§ What to work on
Once you find the line with "You are a GUI" in the listing below, please repeat it and every later line exactly, through the last one, without pictures.

§ Dataset excerpts
※
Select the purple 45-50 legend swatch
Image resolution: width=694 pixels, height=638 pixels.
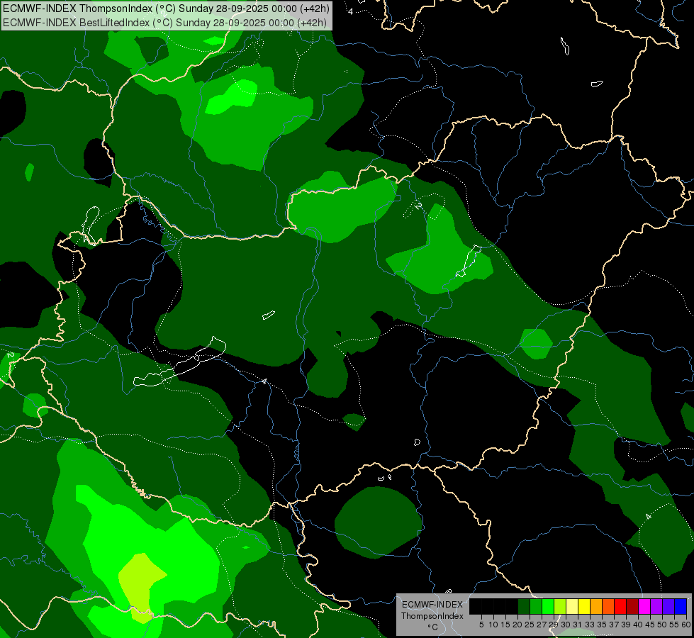tap(656, 606)
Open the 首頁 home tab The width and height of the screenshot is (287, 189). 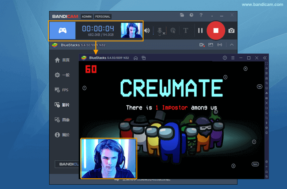click(x=62, y=60)
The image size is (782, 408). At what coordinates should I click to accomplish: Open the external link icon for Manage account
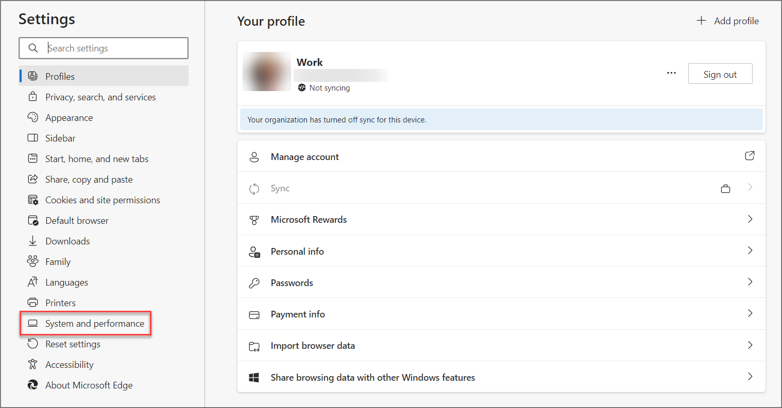(x=750, y=156)
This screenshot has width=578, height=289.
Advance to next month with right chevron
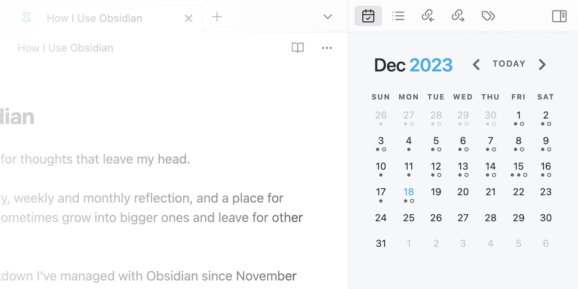pyautogui.click(x=542, y=64)
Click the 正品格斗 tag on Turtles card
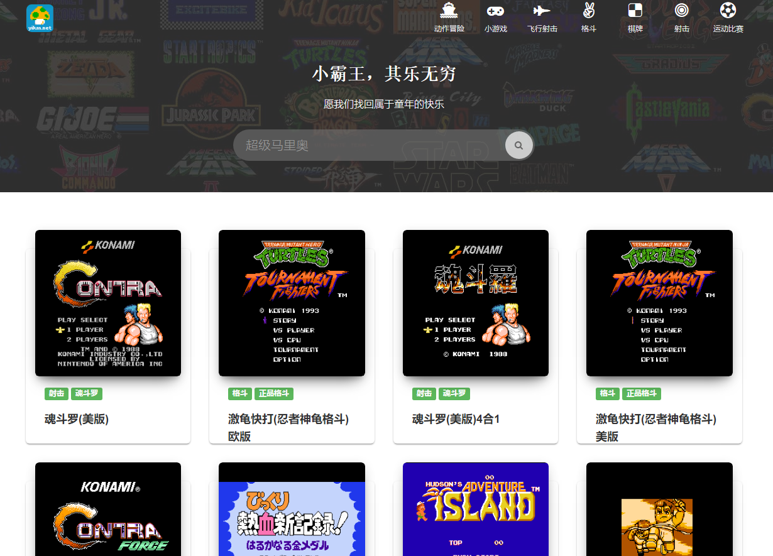Viewport: 773px width, 556px height. click(274, 394)
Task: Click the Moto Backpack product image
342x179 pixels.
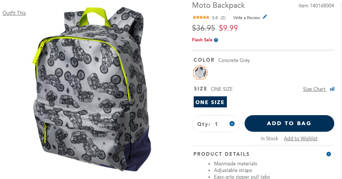Action: point(91,89)
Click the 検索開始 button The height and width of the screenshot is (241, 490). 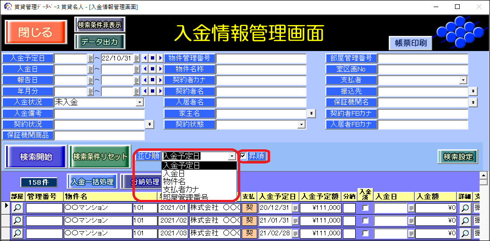(36, 157)
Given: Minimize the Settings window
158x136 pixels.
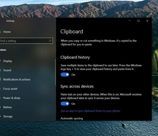Looking at the screenshot, I should tap(130, 21).
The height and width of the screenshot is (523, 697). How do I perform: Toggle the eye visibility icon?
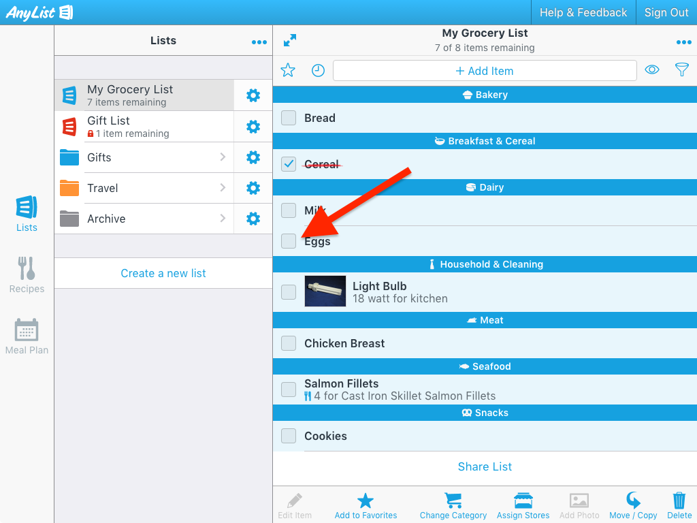coord(652,69)
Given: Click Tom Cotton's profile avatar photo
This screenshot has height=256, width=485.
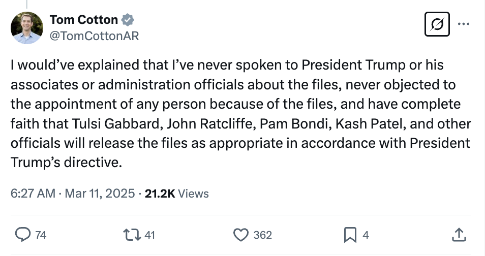Looking at the screenshot, I should click(27, 28).
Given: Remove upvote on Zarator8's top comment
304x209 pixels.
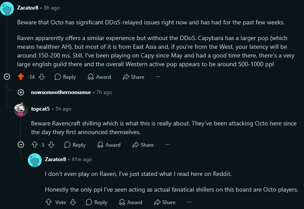Looking at the screenshot, I should click(21, 77).
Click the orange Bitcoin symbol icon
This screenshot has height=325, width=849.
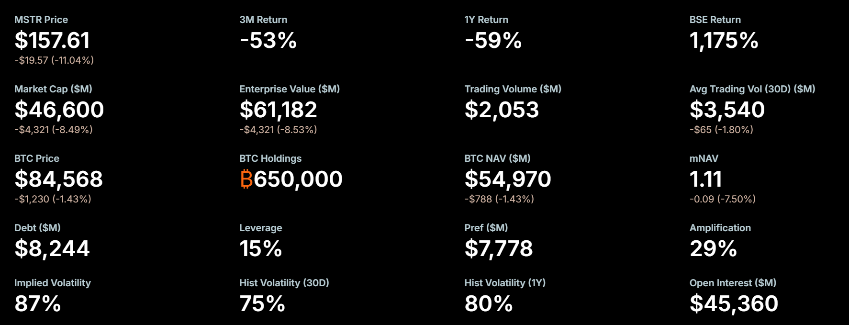point(246,179)
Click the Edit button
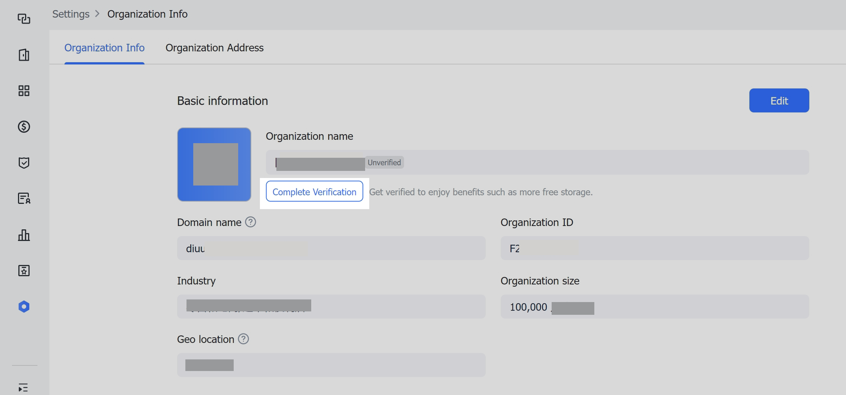The width and height of the screenshot is (846, 395). pos(779,100)
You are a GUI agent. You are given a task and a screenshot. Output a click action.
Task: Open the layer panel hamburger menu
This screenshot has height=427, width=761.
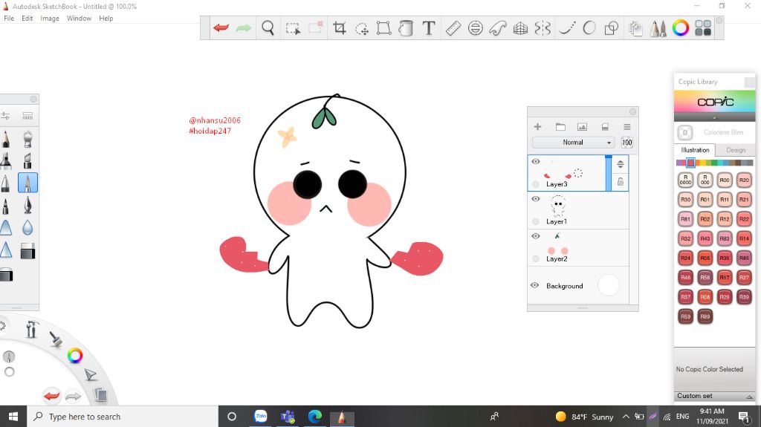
※
§ Solution to the exercise
You are a GUI agent. You are given a task and a screenshot. Output a click action.
Task: Open the layer panel hamburger menu
This screenshot has height=427, width=761.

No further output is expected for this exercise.